Jogos
de guerra existem aos montes por aí. Mas quando a Electronic Arts lançou
Shogun: Total War em 2000, os fãs do gênero quase não
acreditaram: o que começou como um jogo de estratégia 2D acabou
se revelando um dos mais bonitos jogos 3D do gênero, com doses cavalares
de estratégia, planejamento e recriação histórica.
E parece que o excelente vai ficar ainda melhor: a britânica Creative
Assembly está em estágio avançado de desenvolvimento
do segundo título da série - Medieval: Total War. Do Japão
vamos à Europa, com material que cobre 1095 até 1450, efetivamente
atravessando o período em que a pólvora começou a ser
usada para fazer canhões e mosquetes.
A escolha não poderia empolgar mais os fanáticos que adoram
reviver guerras famosas. Ao contrário do primeiro jogo, que só
permitia o uso dos japoneses, a continuação traz DOZE civilizações
diferentes, incluindo ingleses, franceses, alemães, russos, turcos
e muitos outros. Cada qual conta com suas próprias campanhas - que
incluem famosos episódios históricos como as Cruzadas, a Guerra
dos 100 Anos e as inúmeras invasões à Europa. Como um
bônus, você pode tentar realizar grandes feitos históricos
para ganhar Glory Goals, ou objetivos de glória.
O coração do jogo guarda toda a excelência do primeiro
Total War, mas as novas mudanças vão deixar muita gente babando
até o lançamento: aproveitando a ambientação européia,
agora é possível se utilizar dos comuns truques de vassalagem:
dê um ducado ou case sua filha princesa para conseguir a graça
de outros nobres. Ou então capriche na sua frota marinha - para melhorar
tanto sua força militar como sua capacidade mercantil.

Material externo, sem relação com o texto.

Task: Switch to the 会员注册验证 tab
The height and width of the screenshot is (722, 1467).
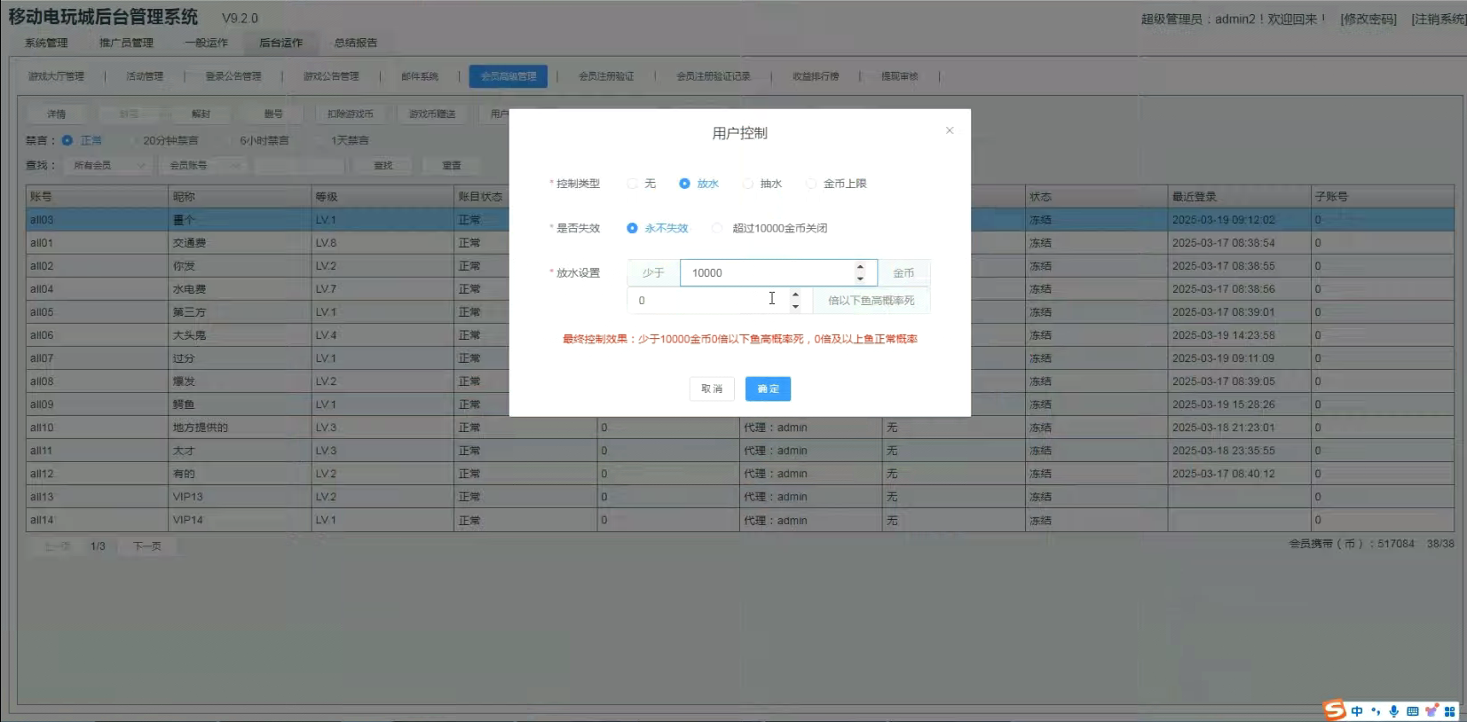Action: point(606,76)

Como a Europa tem uma diversidade de terreno muito maior do que o Japão,
a escolha das unidades deve ser feita cuidadosamente. Não adianta colocar
uma centena de cavaleiros de armadura no meio do deserto. E cuidado para não
cometer erros e ser pego na mesma posição que Napoleão!
Os mapas do jogo agora separam cada fronteira, multiplicando ainda mais o
número de mapas, assim como a imprevisibilidade de possíveis
confrontos.
Os castelos são muito mais complexos que os de Shogun, permitindo mais
medidas de defesa e personalização. E como eles aparecem no
mapa quando um inimigo faz cerco, agora você pode usar suas tropas estacionárias
na batalha!
Mas talvez a adição mais interessante ao jogo seja a figura
do rei. Agora você encarna um personagem com alguns atributos como piedade,
crueldade, força... opções tomadas durante a partida
influenciam as características do seu rei, podendo mudar a opinião
(e reação) de seus súditos. Se você participa e
vence batalhas épicas, sua presença aumenta a moral dos soldados.
Se você costuma ser bondoso, aliados serão mais simpáticos
com você, e assim por diante.
Medieval: Total War tem tudo para conseguir pegar aqueles que adoram Shogun e Civilization III, oferecendo muitas opções e um desafio sem precendentes. Quem se habilita?